Managing 350 varsity athletes on a daily basis is no small feat, but Kevin Cronin, Colorado College’s strength and conditioning coach, has the weight room on lock. Instilling fear in some athletes and admiration in others, Cronin whips them into shape for the season.
Claire Tobin: Where are you from, and how long have you been the strength and conditioning coach?
Kevin Cronin: I’m from Santa Cruz, California. I moved to Colorado Springs in January of 2011 and have been here ever since. I started at Colorado College in the fall of 2012. We had just finished 27 million dollars’ worth of renovations, and hiring a full-time strength and conditioning coach was part of that package.
CT: How did you get into this field originally?
KC: I went to Sonoma State for my undergrad degree, and I was interested in athletic training. Unfortunately, the state school system in California was run by Arnold Schwarzenegger, and there were some cuts, and the athletic training program for Sonoma State got cut. I played two years of collegiate soccer, started working in the gold business, and ended up writing a strength and conditioning program for a men’s and women’s golf team.
CT: What is the most rewarding part of working at CC?

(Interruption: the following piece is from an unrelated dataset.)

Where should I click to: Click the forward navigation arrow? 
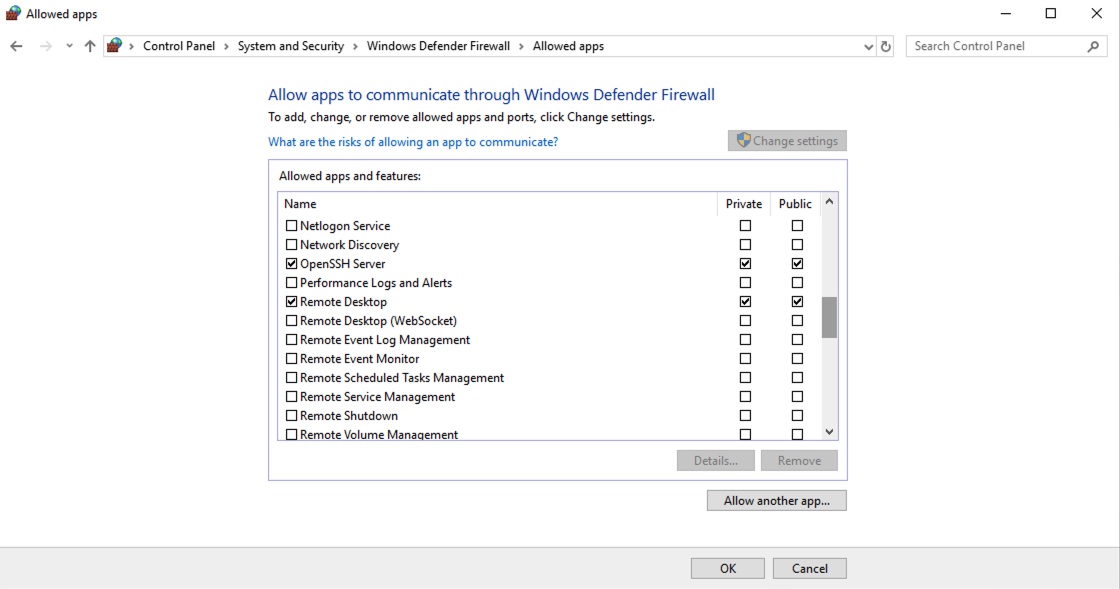coord(44,46)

KC: Our kids have really grasped onto structure. When I first started here, people didn’t see this as a part of their experience, and now it’s great to see kids commit to our program. It’s great to see everyone’s success within the framework of their sports.
CT: How do you maintain such great order in the weight room?
KC: We’ve learned a lot. We went from having 12 racks to now having 18. We went from having 300 kids to now having 350. Logistics are a big deal, and we spend a lot of time thinking about what we can do for each team when there are 60 kids in here. The objective is that every team has a program that fits their developmental level, so we do a lot of planning.
CT: What is the hardest part about working here?
KC: I’d say being under-staffed. My wife would say the hours. I get here at 5:30 a.m. and don’t get home until 6:30 p.m. It’s only Dylan Ward and myself in the afternoons because Steven is full-time with ice hockey.
CT: What is your workout schedule like?
KC: I workout Monday through Friday from 8:30 a.m. to about 9:45 a.m.. I dabble in spin classes with my wife because she teaches spin, and I’ve also taken two yoga classes recently. I train pretty similarly to everyone else.
CT: What is your favorite post-workout meal?
KC: I eat hash browns, chorizo, and eggs, usually with a little bit of cheese and sriracha.
CT: What is something you wish people knew before coming in the weight room door?
KC: Sometimes the teams do a good job of telling the first-years about how things work in here, but sometimes they don’t. I wish kids knew they should be on time. It’s just an expectation in here.
CT: Are there certain teams that are more challenging than others?
KC: Every team poses its own challenges. Sometimes teams struggle with attendance or paying attention to the sheet, but everyone has their own level of challenge, some greater than others.
CT: Is there anything you’d like to change in the weight room?
KC: We have a great space, but what I dream about is expanding the weight room, so we can move some cardio equipment in and move some new racks in. We get 350 kids through the door in about seven hours, and more space could help how everything runs.